*Задание 1*. При каком царе Феокрит побывал в Александрии, согласно отрывку о празднике Адониса?
*Задание 2*. Повторите без изменений часть отрывка о празднике Адониса, начиная со слов «Само ложе —» и заканчивая словами «молодого Ганимеда орлом.».
*Задание 3*. Продолжите отрывок о празднике Адониса после его последней строки.

*Отрывок*.
- - -

Этого мало; ничего не поделаешь. Красноречивее наши источники для третьего из греко-восточных царств, для птолемеевского Египта — точнее говоря, один источник, но зато первостепенный, — лучший поэт эллинизма, Феокрит. Он навестил Александрию в правление Птолемея II Филадельфа, в 60-е годы III века, был свидетелем праздника Адониса, справленного царицей Арсиноей в ее дворце — праздника царского, а стало быть, при тогдашней форме правления, государственного — и описал виденное им в одной из своих прелестнейших идиллий, в «Сиракузянках». Описал он его в форме драматической: две землячки поэта, поселившиеся в Александрии сиракузские мещанки, приходят посмотреть на праздник. С трудом протиснувшись через толпу, они входят во двор царских хором; их взорам представляется открытая спереди зеленая беседка, в ней два серебряных ложа, на одном лежит кумир Адониса, на другом кумир Афродиты. Деловитые хозяйки, они обращают свое внимание первым делом на расписные материи, которыми устланы ложа:

 

Что за ткачихи, Афина, покровы им эти соткали!

Чья им искусная кисть создала этих образов[17]прелесть:

Ведь что живые стоят, что живые гуляют по ткани.

Скажешь, с душою они: нет на свете мудрей человека!

 

Потом лишь приковывает их взоры и лежащий поверх спускающихся с ложа тканей кумир:

 

Сам же какой ненаглядный лежит на серебряном ложе,

Пухом весенним как раз золотя молодые ланиты,

Трижды любимый Адонис, и в мраке Аида любимый.

 

То же скажет вскоре затем и певица богослужебного гимна:

 

Лет жениху восемнадцать, поди — девятнадцать, не больше:

Пух золотой на устах, молодое не колет лобзанье.

 

Само ложе — высокое, из черного дерева с золотыми и серебряными украшениями; ножки облицованы барельефами из слоновой кости, изображающими похищение молодого Ганимеда орлом.

 

Что тут эбена, что злата! Орлы же из кости слоновой

Зевсу-Крониду несут виночерпия в высь молодого.

Сверху — порфира ковров; они сна беспробудного мягче.

С гордостью скажет Милет и на Самосе пастырь загонов:

«Нашей работой твое изукрашено ложе, Адонис!»

- - -

*Материал*.
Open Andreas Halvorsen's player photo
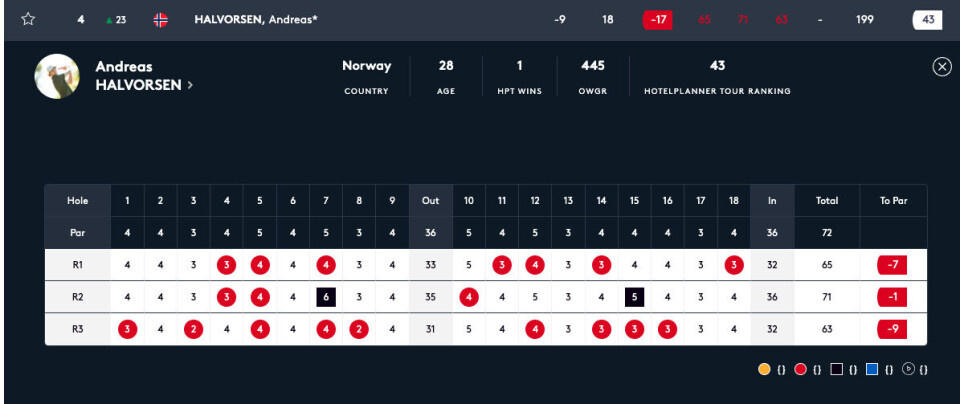 point(57,76)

- - -

*Ответ 1*. При Птолемее II Филадельфе.

*Ответ 2*.
Само ложе — высокое, из черного дерева с золотыми и серебряными украшениями; ножки облицованы барельефами из слоновой кости, изображающими похищение молодого Ганимеда орлом.

*Ответ 3*.
Ложе Киприде — одно, а Адонису-свету — другое.

 

Перед ложами — столы с угощениями для блаженной четы:

 

Все здесь лежит на столах, что в ветвях плодоносных поспело;

Садики нежные тут же в серебряных вижу корзинках;

Тут же в сосудах златых благовоний сирийских услада;

Тут же печенья манят — на листах их пекут мастерицы,

Сок многовидных цветов к белоснежной муке прибавляя;

В меде ее ж разведя, иль в елее густом, налепили

Птичек пекарки для вас и зверьков всевозможных подобья.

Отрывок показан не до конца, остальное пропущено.